Like-minded in so many things, how could we differ so profoundly on core questions of existence?

He is saying that these deep personal beliefs had indeed been fundamental to the way he had embarked upon the task of being Chief Justice. The spiritual experiences had both established a destiny for him in this world and given him the protection, courage and energy to fulfil that destiny. 

So, Willy is daring sceptical readers like myself to be more respectful of traditional knowledge systems. And more generally, the ear-stud could prefigure a move towards leaning in favour of African concepts of interconnectedness and sociability and away from the extremely egoistic individualism at the centre of certain currents of American jurisprudential thought. But these would be issues to be worked out with colleagues in the judiciary as a whole, supported by the legal profession, the academy, the media and the public at large, and not in consultation with his spiritual guardians. The point of departure would be the text and spirit of the new Kenyan Constitution, and great help could be obtained from looking at the jurisprudence of courts elsewhere in Africa and other parts of the world. 

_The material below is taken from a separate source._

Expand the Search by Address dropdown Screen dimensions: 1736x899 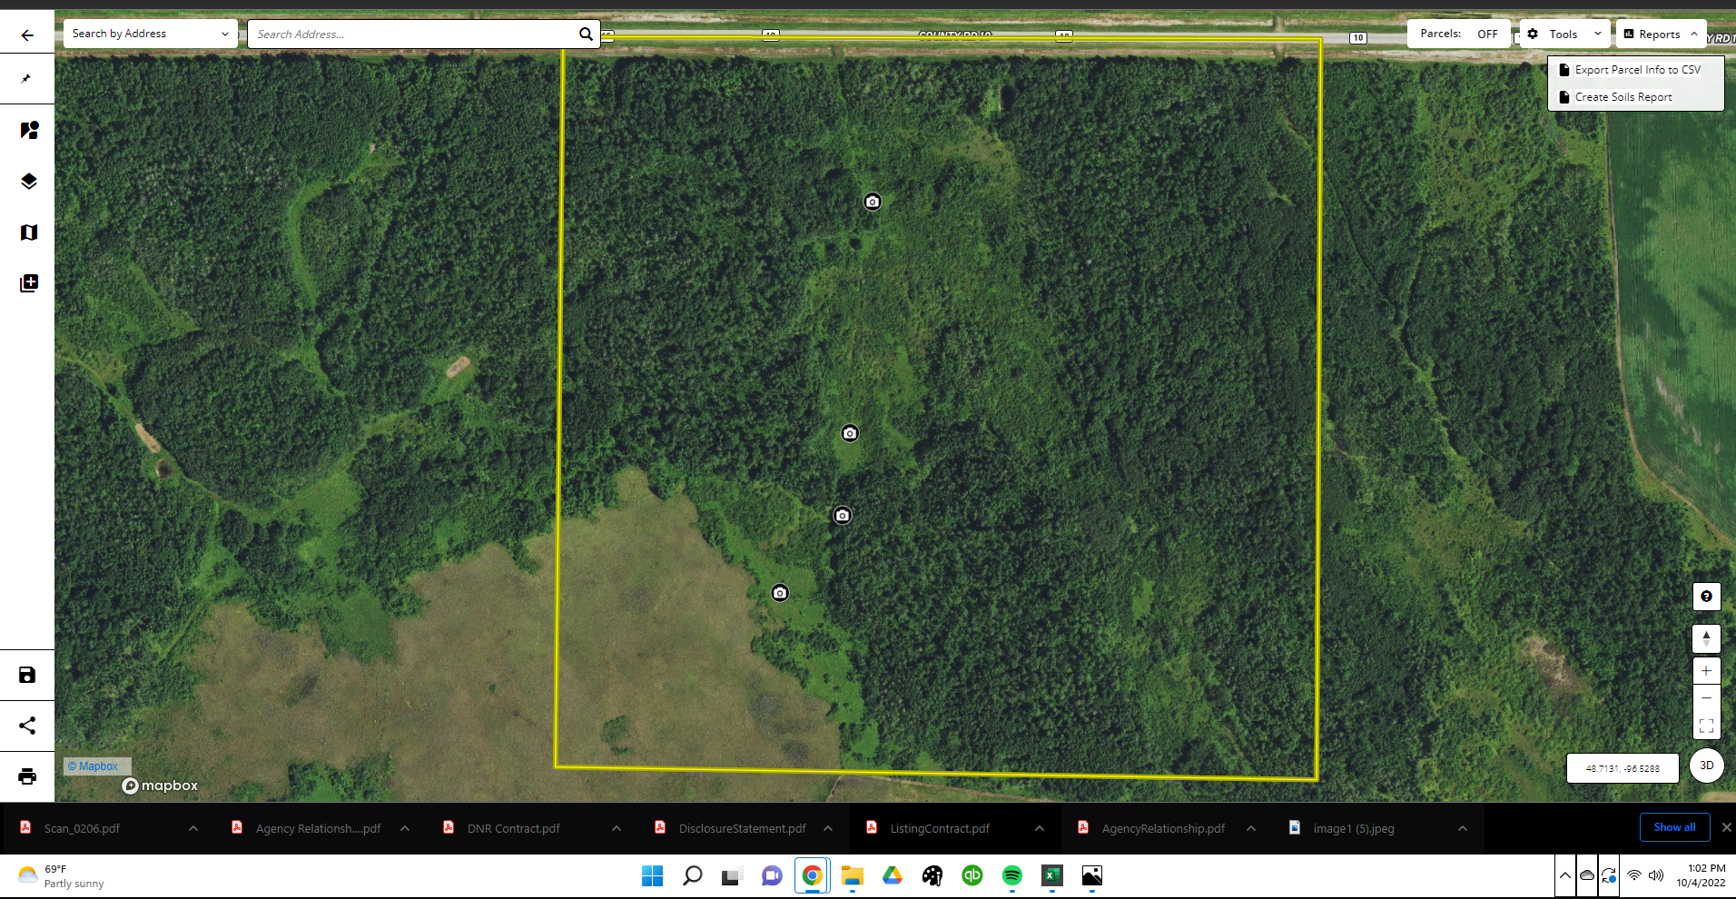(x=150, y=35)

For years we in Africa have been regarded (and sometimes have regarded ourselves) as universal recipients of legal wisdom from abroad. Now, through the work and words of people like Willy Mutunga, we are becoming universal donors.

Albie Sachs first wrote the Forewords to Beacons of Judiciary Transformation (2021) and later to Dr Willy Mutunga’s Studded Justice A memoir with a manifesto for change. He has very kindly permitted AwaaZ to publish extracts from the forewords for the purpose of this Cover Story.


  • Was judge of the Constitutional Court of South Africa between 1994 and 2009, and served as a member of the Judges and Magistrates Vetting Board established as a lustration mechanism for Kenya’s judiciary after the promulgation of the Constitution in 2010.